No Dia Mundial Sem Carro, o jornal Correio Braziliense (edição impressa, de 22/09/2017) publicou artigo dos assessores políticos do Instituto de Estudos Socioeconômicos (Inesc), Cleo Manhas e Yuriê Baptista, sobre a situação da mobilidade urbana no Distrito Federal.
Leia a íntegra do texto:
Pensar Brasília para pessoas, não para carros
Cleo Manhas e Yuriê Baptista, assessores do Instituto de Estudos Socioeconômicos (Inesc) e integrantes do Movimento Nossa Brasília.
O Distrito Federal, assim como milhares de outras regiões metropolitanas no planeta, sofre com os problemas gerados pelo excesso de automóveis nas ruas. São congestionamentos (com os espaços nas ruas mal divididos com o transporte coletivo), veículos estacionados em todos os lugares, mortes decorrentes de colisões, poluição sonora e do ar, e tantos outros problemas.
Por ser uma cidade modernista, Brasília teve, desde o nascedouro, um planejamento voltado preferencialmente para carros, em detrimento de uma mobilidade ativa, que priorizasse pessoas. Infelizmente, o pensamento do urbanista que planejou a capital, Lúcio Costa, não vingou, quando disse que os veículos individuais seriam domesticados. Ocorreu o contrário: eles se expandiram e ocuparam todos os espaços, até mesmo dos pedestres, que ficaram sem calçadas, transformadas que foram em estacionamentos.
A opção rodoviarista tem gerado incontáveis custos para a saúde pública. Em 2015, o Inesc fez um estudo do orçamento da mobilidade e um exercício para ver o quanto é gasto do orçamento da saúde com acidentes de trânsito. E quando comparamos os gastos dentro do orçamento temático da mobilidade, o dado é bastante relevante, pois se gasta muito mais com o atendimento aos acidentados do que com campanhas preventivas.

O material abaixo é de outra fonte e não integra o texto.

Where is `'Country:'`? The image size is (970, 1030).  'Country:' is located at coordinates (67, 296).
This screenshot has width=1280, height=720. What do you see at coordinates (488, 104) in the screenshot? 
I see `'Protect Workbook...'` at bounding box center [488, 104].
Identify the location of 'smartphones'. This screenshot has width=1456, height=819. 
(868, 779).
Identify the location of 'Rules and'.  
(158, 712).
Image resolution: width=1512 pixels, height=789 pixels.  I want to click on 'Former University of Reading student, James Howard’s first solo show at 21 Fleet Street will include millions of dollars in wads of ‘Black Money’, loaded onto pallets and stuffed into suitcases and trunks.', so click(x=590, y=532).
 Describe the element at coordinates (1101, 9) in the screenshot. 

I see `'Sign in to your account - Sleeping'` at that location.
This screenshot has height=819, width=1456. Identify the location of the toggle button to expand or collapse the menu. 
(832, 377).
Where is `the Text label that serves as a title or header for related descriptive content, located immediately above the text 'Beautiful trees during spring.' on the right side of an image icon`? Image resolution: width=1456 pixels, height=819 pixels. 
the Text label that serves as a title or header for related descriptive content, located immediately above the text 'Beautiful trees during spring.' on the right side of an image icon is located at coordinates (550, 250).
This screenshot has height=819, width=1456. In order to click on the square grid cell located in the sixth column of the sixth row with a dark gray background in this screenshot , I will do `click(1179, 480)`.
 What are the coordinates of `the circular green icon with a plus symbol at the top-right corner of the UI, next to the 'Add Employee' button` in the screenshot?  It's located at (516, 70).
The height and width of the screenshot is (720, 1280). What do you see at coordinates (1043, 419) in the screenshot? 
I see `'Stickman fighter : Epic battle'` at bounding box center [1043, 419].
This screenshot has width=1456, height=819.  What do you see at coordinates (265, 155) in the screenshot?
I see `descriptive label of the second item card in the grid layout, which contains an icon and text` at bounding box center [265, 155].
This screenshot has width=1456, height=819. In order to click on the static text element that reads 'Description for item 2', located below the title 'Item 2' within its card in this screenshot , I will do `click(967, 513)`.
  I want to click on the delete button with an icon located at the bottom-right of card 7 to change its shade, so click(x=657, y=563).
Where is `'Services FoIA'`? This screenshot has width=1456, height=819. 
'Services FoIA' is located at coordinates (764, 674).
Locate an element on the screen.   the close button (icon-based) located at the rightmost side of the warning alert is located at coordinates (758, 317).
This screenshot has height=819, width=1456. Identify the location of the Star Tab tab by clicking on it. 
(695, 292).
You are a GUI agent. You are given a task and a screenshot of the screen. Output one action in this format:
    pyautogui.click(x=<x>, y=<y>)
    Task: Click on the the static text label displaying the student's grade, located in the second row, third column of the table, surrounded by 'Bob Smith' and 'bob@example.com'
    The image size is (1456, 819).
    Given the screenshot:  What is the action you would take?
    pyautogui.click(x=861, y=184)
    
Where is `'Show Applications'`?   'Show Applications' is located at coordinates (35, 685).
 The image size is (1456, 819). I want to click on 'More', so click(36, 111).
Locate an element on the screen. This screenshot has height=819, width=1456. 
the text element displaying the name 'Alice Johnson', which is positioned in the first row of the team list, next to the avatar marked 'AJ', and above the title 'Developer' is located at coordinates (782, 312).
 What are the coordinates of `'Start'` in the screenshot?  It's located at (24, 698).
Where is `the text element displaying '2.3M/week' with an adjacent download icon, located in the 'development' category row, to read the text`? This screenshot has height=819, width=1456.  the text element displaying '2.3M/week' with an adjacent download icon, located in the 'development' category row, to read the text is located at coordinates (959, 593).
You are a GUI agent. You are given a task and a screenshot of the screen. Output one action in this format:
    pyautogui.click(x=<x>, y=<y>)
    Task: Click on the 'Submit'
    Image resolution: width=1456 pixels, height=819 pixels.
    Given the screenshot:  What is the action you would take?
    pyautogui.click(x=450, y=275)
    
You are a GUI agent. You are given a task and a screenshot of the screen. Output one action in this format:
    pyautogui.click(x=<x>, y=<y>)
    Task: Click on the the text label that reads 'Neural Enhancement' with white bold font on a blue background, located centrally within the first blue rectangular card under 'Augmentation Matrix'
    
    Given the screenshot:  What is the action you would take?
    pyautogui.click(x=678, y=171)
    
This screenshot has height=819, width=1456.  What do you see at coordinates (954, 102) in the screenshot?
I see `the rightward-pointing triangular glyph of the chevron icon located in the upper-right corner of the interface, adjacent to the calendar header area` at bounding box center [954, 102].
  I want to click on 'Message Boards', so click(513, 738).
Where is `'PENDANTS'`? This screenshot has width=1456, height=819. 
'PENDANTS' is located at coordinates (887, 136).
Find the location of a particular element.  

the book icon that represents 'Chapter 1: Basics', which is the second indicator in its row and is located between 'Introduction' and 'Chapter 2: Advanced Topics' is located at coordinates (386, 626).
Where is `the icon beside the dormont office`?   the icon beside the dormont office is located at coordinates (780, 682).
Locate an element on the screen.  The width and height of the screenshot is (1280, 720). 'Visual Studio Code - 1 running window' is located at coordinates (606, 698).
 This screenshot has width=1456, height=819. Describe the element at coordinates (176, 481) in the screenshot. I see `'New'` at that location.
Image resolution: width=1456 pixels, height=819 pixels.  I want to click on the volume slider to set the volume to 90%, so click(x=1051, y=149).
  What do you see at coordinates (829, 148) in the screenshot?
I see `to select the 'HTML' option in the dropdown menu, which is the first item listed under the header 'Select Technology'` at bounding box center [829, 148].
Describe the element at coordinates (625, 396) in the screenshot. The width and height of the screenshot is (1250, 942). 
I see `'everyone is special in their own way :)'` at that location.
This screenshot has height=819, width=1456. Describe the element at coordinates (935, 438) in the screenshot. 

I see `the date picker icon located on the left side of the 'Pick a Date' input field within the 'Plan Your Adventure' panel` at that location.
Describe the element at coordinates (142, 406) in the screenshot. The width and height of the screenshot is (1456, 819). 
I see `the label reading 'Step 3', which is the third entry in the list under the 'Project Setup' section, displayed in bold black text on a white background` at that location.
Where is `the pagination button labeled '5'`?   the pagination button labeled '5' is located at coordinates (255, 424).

Estimou-se que o gasto com a educação foi de cerca de 10% em relação ao gasto com acidentes, mesmo que não se tenha números precisos, visto que os acidentes são subnotificados.
Fica-se no eterno dilema de que, enquanto o transporte público não for adequado, não é possível adotar medidas de restrição ao uso do automóvel. O que não percebem é que esse mesmo sistema ‘inadequado’ funciona para cerca de 1 milhão de pessoas que se deslocam diariamente de transporte coletivo no DF, sem contar com as mais de 200 mil pessoas que moram no entorno e se deslocam para o Plano Piloto todos os dias.
Além disso, há uma ilusão vendida pela indústria do automóvel, de que o motorista sempre encontrará ruas vazias, passando assim sensação de uma falsa liberdade para quem usa o carro; ou mesmo de status por possuir um bem como um automóvel, que dialoga com a sociedade de consumo, “para se ter sucesso é preciso ter um carro potente”. No entanto, também já se sabe que a redução da velocidade nas cidades é uma necessidade não só de humanização do espaço público, como também de fruição do trânsito.
Os sucessivos governantes do DF continuam achando que é mais fácil repetir os mesmos erros do que inovar para tornar Brasília uma cidade mais humana. Por terem mandatos de quatro anos, os governantes preferem não enfrentar a cultura arraigada de que todas as pessoas devem ter carros particulares e infraestrutura adequada para a sua circulação. E, em vez de criarem campanhas educativas e políticas de restrição do uso dos automóveis, para a implantação de uma nova cultura mais humanizada, preferem continuar apostando no que a maior parte da população acredita ser o melhor caminho, até por não terem experimentado outras formas.
Com relação ao Plano Piloto, onde há durante o dia uma intensa circulação de pessoas de diversas partes do DF, é preciso superar a leitura de que o tombamento não permite alterar o seu traçado. Ora, uma das diretrizes do tombamento é a “circulação livre de pedestres garantida pela ausência de barreiras de qualquer natureza, até mesmo cercas-vivas, nos pilotis e espaços públicos”. No entanto, é necessário que a população e o governo se conscientizem que uma via, onde a velocidade permitida é de 80 km/h, como o Eixão, que corta todo Plano Piloto, é um muro que separa a cidade em duas. A ausência de iluminação pública e segurança também são barreiras, especialmente para as mulheres, para quem a cidade é mais perigosa.
A semana da mobilidade e o dia mundial sem carro é um momento de, coletivamente, a população e governo refletirem sobre outras possibilidades de cidades, mais inclusivas, mais democráticas, mais humanizadas. Para pessoas, não para carros.